§ **MATERIAL**:
◇ ◇ ◇
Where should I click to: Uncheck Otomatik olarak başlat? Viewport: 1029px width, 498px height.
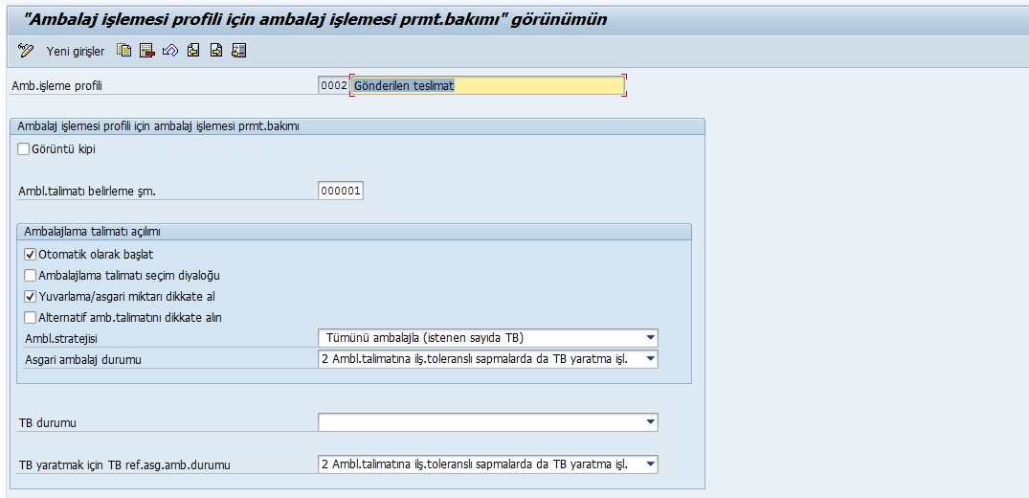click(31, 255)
◇ ◇ ◇
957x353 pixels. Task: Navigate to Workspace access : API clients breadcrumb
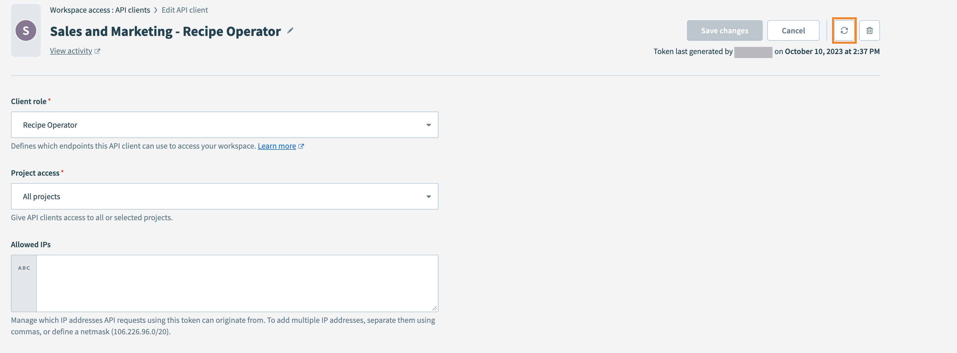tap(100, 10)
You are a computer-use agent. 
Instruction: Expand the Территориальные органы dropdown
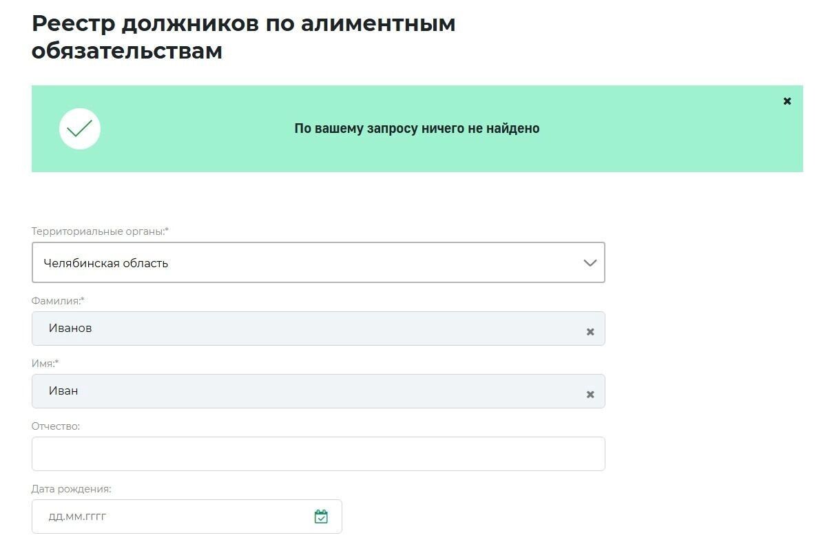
◇ ◇ ◇
§ **EXERCISE DETAILS**: Convert the lines between the ones holding "Where should I" and "click(31, 255)", inclusive, into a Markdown table with the columns Line No. and Row Text, skipping blank lines and omitting the pictures.

§ **EXERCISE RESULT**:
| Line No. | Row Text |
|---|---|
| 1 | Where should I click to: Uncheck Otomatik olarak başlat? Viewport: 1029px width, 498px height. |
| 2 | click(31, 255) |